Why only if need some *i

fn main() {
    let (mut initialEnergy, mut initialExperience) = (1, 1);
    let energy:Vec<i32> = vec![1,1,1,1];
    let experience:Vec<i32> = vec![1,1,1,50];

    let res = min_number_of_hours(initialEnergy, initialExperience, &energy, &experience);
    println!("res is: {}", res);

fn min_number_of_hours(initialEnergy:i32, mut initialExperience:i32, energy:&Vec<i32>, experience:&Vec<i32>) -> i32{
    let mut trainingHours = if initialEnergy > sum {0} else { sum - initialEnergy + 1 };
    for i in experience{
        if initialExperience > *i{
            initialExperience += i;
        }else {
            trainingHours += i - initialExperience + 1;
            initialExperience = 2 * i + 1;

I've a hard time understanding your problem.

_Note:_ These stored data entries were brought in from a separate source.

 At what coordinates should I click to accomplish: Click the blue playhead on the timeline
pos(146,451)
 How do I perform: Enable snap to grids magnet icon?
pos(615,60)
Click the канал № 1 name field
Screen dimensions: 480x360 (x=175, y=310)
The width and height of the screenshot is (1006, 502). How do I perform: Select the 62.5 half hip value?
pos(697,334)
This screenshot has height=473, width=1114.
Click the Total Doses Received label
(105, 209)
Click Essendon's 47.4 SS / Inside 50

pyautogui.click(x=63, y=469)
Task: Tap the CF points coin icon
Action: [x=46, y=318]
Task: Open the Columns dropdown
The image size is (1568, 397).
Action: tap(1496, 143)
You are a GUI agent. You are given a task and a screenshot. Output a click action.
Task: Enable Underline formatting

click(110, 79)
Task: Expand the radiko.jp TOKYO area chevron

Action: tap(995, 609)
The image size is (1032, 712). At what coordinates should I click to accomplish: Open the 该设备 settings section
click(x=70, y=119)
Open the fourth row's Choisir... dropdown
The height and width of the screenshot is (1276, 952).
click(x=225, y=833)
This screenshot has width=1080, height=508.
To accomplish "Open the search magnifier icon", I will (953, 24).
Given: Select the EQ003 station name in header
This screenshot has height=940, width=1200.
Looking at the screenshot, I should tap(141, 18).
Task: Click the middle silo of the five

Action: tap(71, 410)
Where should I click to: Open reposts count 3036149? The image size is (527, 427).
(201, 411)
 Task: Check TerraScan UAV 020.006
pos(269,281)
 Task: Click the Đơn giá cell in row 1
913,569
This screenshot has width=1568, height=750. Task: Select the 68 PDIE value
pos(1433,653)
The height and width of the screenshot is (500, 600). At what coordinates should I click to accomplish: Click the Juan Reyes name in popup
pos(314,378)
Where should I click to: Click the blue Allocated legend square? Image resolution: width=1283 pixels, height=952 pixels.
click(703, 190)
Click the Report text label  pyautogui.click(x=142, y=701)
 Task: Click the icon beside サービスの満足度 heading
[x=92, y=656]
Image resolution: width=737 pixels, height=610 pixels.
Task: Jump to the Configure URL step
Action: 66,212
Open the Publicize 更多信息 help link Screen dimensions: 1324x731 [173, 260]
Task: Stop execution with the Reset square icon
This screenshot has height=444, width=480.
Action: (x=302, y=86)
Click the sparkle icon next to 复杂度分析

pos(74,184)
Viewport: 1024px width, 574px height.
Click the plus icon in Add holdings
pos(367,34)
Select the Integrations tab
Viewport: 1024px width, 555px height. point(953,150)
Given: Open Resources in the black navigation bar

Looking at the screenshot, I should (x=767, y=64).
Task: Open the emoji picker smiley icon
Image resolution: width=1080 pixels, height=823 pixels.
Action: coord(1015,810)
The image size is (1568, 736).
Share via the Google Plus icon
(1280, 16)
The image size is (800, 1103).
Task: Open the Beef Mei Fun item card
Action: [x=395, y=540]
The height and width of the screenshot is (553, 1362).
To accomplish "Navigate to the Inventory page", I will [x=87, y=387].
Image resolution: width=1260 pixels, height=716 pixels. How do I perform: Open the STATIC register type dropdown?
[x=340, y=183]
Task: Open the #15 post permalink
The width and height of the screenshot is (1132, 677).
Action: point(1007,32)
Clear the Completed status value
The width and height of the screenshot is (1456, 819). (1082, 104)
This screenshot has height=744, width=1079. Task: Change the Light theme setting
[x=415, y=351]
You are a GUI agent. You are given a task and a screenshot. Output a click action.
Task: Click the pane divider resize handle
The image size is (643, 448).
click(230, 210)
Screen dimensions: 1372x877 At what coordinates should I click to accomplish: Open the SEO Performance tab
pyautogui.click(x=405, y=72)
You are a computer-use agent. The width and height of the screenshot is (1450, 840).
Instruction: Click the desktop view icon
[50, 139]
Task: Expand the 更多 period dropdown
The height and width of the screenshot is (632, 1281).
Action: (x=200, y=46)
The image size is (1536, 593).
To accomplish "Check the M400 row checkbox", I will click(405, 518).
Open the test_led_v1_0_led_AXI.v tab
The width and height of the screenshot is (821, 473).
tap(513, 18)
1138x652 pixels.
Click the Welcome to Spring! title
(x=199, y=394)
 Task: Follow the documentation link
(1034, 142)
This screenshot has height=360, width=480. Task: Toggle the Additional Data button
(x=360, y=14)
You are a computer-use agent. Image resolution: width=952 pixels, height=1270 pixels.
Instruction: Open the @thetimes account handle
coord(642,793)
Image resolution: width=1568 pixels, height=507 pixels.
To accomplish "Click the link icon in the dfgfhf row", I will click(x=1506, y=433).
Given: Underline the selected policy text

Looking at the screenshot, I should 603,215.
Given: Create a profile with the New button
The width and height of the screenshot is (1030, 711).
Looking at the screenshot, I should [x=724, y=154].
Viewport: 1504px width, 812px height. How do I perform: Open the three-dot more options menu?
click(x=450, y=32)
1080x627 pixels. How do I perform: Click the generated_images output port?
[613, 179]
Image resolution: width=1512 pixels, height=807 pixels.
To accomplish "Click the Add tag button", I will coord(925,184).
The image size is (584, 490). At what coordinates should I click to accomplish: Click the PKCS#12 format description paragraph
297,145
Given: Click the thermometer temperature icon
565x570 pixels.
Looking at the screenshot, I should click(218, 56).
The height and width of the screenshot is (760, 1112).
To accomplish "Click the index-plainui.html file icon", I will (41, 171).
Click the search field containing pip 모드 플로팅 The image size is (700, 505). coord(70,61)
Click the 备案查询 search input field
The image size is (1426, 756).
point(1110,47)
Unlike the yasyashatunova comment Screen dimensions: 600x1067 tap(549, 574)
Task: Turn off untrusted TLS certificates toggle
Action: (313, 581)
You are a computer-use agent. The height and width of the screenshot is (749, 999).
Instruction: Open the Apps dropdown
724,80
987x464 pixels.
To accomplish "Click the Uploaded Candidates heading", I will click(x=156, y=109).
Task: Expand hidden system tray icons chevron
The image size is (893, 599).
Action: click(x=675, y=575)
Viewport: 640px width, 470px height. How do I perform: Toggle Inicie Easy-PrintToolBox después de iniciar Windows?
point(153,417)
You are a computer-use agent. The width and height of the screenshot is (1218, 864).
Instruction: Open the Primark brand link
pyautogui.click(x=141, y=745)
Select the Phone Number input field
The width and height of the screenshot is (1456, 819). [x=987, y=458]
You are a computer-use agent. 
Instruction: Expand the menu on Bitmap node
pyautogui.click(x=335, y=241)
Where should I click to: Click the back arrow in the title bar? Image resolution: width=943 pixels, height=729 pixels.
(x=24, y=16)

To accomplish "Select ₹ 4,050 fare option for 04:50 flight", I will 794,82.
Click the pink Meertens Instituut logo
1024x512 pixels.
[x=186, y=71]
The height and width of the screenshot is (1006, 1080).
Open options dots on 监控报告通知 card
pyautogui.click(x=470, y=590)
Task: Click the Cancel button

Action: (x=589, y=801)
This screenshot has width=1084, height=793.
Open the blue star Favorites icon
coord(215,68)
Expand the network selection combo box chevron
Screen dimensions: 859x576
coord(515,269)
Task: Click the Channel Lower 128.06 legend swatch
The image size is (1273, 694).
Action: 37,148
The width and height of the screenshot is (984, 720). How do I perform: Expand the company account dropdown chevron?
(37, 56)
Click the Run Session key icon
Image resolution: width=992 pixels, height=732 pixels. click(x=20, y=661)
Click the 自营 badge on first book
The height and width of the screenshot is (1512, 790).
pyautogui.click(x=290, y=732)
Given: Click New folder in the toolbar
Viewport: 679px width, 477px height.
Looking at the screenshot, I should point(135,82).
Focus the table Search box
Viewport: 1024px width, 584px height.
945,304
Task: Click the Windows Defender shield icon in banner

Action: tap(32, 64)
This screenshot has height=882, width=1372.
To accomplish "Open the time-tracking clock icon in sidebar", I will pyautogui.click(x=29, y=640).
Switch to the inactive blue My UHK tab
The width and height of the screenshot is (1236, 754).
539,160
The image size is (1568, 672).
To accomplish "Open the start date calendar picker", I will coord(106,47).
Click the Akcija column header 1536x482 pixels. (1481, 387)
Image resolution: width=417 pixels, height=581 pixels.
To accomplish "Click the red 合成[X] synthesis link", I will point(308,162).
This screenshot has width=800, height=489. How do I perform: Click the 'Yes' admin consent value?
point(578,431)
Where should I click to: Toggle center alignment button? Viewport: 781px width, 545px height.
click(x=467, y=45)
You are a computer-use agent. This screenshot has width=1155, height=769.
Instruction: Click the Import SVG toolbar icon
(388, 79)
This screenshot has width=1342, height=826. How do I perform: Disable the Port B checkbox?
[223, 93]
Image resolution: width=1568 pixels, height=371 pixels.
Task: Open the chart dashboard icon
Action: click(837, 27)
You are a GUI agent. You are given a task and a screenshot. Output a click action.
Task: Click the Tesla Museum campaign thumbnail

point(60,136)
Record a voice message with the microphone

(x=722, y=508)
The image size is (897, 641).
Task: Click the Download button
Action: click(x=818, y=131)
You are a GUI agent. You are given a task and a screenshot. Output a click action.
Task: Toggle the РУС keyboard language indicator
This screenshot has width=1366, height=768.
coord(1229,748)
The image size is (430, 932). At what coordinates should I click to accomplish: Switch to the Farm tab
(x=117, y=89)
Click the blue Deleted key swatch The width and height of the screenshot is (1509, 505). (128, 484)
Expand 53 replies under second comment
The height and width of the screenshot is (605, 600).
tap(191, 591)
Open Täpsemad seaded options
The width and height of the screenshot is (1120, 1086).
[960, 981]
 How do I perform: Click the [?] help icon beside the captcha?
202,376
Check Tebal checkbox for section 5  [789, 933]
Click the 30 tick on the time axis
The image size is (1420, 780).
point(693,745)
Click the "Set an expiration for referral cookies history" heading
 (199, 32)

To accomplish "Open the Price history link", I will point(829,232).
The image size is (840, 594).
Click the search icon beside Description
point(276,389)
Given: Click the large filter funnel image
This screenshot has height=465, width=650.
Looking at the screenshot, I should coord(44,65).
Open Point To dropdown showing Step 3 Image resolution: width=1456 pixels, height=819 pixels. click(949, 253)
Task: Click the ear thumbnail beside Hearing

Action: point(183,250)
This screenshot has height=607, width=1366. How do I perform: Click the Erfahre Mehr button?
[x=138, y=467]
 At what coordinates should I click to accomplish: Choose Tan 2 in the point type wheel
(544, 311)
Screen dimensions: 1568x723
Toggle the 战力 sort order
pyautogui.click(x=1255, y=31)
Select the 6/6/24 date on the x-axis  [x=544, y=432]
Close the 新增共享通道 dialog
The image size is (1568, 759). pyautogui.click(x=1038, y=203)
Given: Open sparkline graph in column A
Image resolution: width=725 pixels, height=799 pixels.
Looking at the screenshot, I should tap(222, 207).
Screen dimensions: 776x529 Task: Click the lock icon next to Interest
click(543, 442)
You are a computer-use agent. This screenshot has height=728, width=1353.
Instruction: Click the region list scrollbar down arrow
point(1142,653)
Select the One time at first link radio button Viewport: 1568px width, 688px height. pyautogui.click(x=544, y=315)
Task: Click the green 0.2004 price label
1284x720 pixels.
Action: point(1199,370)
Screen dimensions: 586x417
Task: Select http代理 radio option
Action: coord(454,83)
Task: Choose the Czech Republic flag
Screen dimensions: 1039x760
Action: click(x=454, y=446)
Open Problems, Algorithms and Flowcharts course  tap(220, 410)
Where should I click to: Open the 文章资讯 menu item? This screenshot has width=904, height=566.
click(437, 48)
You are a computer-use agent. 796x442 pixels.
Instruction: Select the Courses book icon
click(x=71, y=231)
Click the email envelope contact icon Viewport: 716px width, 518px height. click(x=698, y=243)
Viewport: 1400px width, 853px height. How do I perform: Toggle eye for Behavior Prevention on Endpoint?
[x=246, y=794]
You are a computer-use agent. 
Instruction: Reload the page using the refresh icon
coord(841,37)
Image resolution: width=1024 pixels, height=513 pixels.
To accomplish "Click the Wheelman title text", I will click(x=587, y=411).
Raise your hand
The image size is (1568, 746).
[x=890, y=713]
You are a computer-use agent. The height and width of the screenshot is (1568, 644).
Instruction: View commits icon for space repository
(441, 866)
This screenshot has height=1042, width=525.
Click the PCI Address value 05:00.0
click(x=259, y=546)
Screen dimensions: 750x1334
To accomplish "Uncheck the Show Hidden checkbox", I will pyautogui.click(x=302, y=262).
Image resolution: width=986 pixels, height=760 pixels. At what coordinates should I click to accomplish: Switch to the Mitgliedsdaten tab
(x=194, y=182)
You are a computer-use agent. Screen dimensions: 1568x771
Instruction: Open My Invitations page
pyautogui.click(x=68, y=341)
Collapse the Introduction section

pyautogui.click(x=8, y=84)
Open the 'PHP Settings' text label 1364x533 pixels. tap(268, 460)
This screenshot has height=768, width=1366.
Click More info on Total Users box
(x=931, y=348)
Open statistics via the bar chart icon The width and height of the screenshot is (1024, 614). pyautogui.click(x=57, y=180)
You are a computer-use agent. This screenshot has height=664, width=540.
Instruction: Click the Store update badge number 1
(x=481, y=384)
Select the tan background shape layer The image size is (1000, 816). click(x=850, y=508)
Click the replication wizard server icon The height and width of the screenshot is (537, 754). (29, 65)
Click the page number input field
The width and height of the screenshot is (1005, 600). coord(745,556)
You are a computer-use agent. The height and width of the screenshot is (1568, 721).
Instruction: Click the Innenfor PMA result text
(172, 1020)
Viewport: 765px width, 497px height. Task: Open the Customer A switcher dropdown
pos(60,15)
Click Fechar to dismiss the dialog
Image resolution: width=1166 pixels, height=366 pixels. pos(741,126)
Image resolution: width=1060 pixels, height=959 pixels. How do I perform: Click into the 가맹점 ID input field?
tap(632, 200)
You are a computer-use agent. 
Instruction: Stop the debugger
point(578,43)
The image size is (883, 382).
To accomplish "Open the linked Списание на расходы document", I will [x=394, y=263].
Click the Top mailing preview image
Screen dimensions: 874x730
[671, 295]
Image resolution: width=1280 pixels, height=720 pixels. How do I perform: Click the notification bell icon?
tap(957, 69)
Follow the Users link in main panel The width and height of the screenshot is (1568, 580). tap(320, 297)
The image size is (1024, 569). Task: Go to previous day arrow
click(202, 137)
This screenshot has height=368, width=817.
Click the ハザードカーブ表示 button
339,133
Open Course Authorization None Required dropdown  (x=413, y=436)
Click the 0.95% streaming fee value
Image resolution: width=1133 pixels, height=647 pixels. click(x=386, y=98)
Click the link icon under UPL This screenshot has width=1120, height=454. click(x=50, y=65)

Do you want to know why you have to dereference i here (deduced by me from your title)?

I guess, the question was "Why I have to derefence in if condition only, while all the rest lines(e.g, initialExperience += i;) do not require manual dereferencing?"

Well, that'd be because i32 implements Add<&i32>, the trait that implements the logic for the + operator (and other traits implementing other mathematical operators like += and *, see std::ops module), but not PartialEq<&i32> (the trait used by comparison operators like >). Only PartialEq<i32> is implemented for i32. So you can add, add assign and multiply, etc. &i32 to a i32 value, but you can not compare &i32 with i32.